One study conducted at Ministry of Health facilities in Jeddah, Saudi Arabia, assessed the factors associated with patient's care during consultation in 1997, and showed that the rate of patient's satisfaction with the primary health care clinics was (73.2%) without discrimination between genders although the study stated that gender is a significant factor affecting patient care [2]. Another study conducted in Qateef, Saudi Arabia, assessed the determinants of users' satisfaction with primary health care settings in 1999 and included consultation time as one the components, and revealed the rate of patients' satisfaction with consultation time as (79.7%) but again no differences were shown between genders [4].
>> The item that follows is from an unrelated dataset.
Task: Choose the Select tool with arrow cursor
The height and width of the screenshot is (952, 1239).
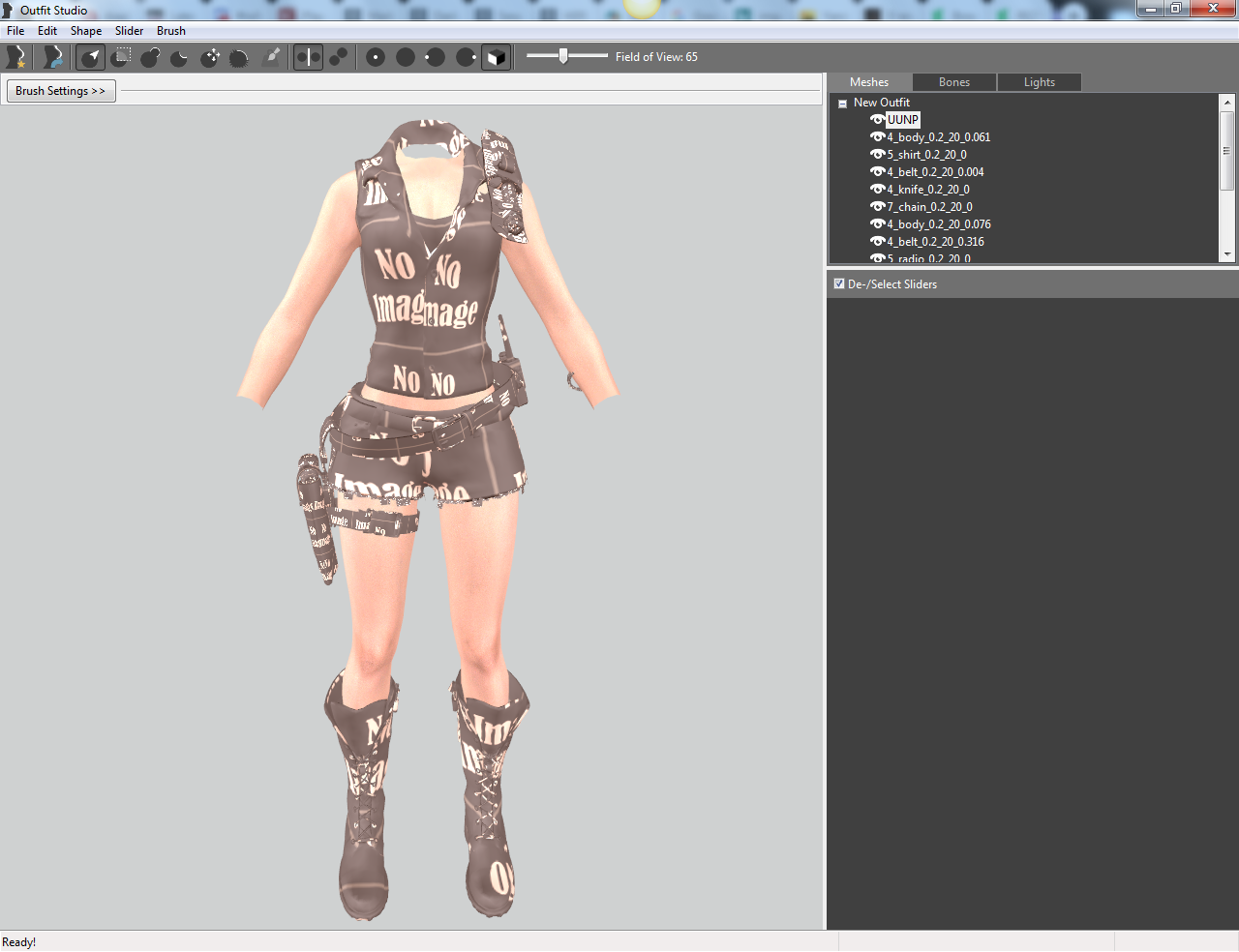Action: coord(90,57)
Many factors play a role on patient's satisfaction during the consultation, including physician's characteristics, patient's characteristics, organizational factors and health care system [8]. Among patients' characteristics, studies found that gender difference has an effect on patient's overall satisfaction [3]. Al-Dawood mentioned that female gender is the most influential factor [5] and some studies showed that females are less satisfied with their consultation [3]. This in turn may be related to consultation time, which could be short or insufficient for them [9] and ultimately can affect patient's satisfaction as was mentioned by Raja Lexshimi who revealed low patient's satisfaction with consultation time [10].

Hence, looking at consultation time, different countries showed different average consultation times [9, 11]. A study done in Europe measuring consultation length among six different countries, showed that Germany had the shortest consultation time with mean of (7.6) minutes and Switzerland had the longest consultation time with mean of (15.6) minutes [9]. Another study in Qatar stated that the mean time was (10.7) minutes and for Arabian Gulf Areas was (5.9) minutes [11 ]. In Saudi Arabia, a study was conducted in eastern province primary health care centers and showed that the mean consultation time was (7.3) minutes with a range between (4.6-12.6) minutes with no differences given between males and females [5].
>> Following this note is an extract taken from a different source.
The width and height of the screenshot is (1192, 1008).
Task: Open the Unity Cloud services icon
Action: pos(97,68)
Different reasons attribute toward different consultation times and ultimately to different satisfaction rates. Female gender with their own characteristics as they reported higher psychological problems than males including depression, anxiety and emotional issues [12], had longer consultation time and the longest consultation time was found when a female doctor was dealing with a female patient [13].

Female gender needs longer consultation [2]. This study aims to identify if female patients, in comparison with males, are satisfied with longer consultation time at King Khalid University Primary Health Care Clinics.
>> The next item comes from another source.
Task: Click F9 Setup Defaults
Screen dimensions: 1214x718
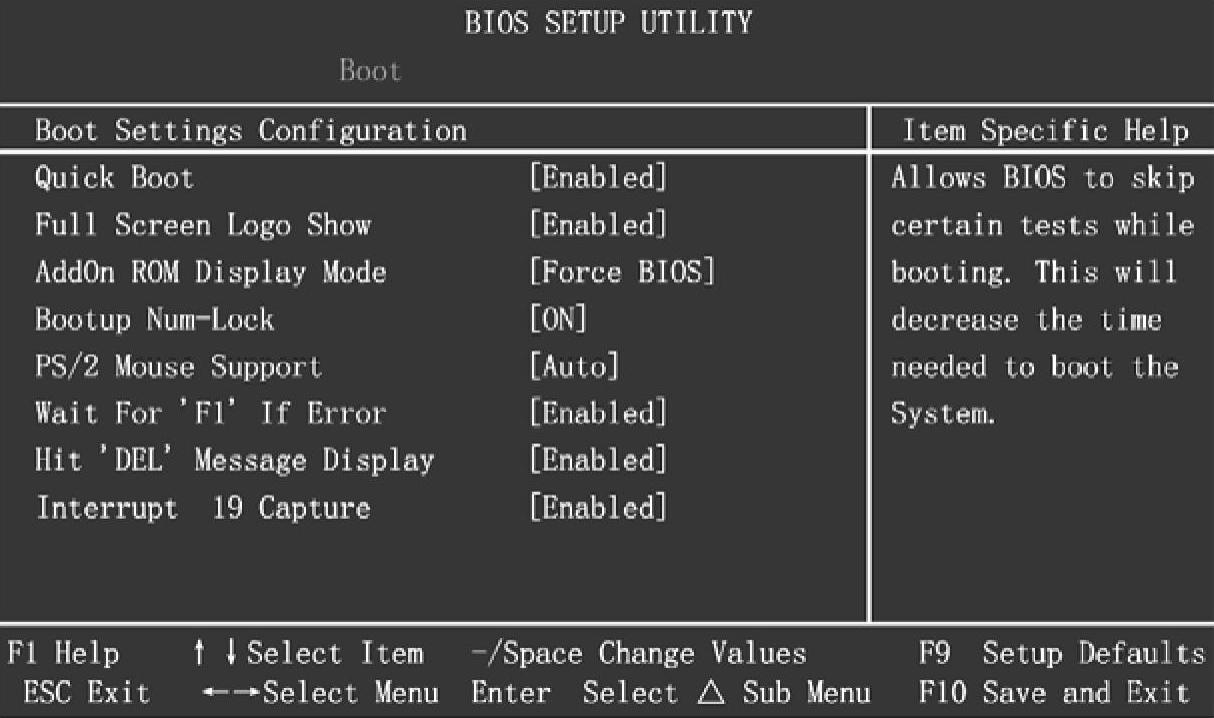Action: click(1061, 654)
The rationale of this project is that many studies have been done in Saudi Arabia assessing health care services but only one was found that conducted assessing consultation per se and was done in 1997 which is quite a long time ago. In fact, satisfaction is one of the measures of quality outcome, which needs to be assessed continuously.

MATERIALS AND METHODS


This is a cross-sectional study conducted from April-June, 2013 at Primary Health Care Clinics in Riyadh, Saudi Arabia. A total of 400 patients (200 males, 200 females) were included in the study. The sample size was calculated based on the assumption that females are at twice the risk of low satisfaction than males, taking into account CI=95% , power of 80, ratio between male and female =1 and percent of control exposed =30% with refusal rate of 10%.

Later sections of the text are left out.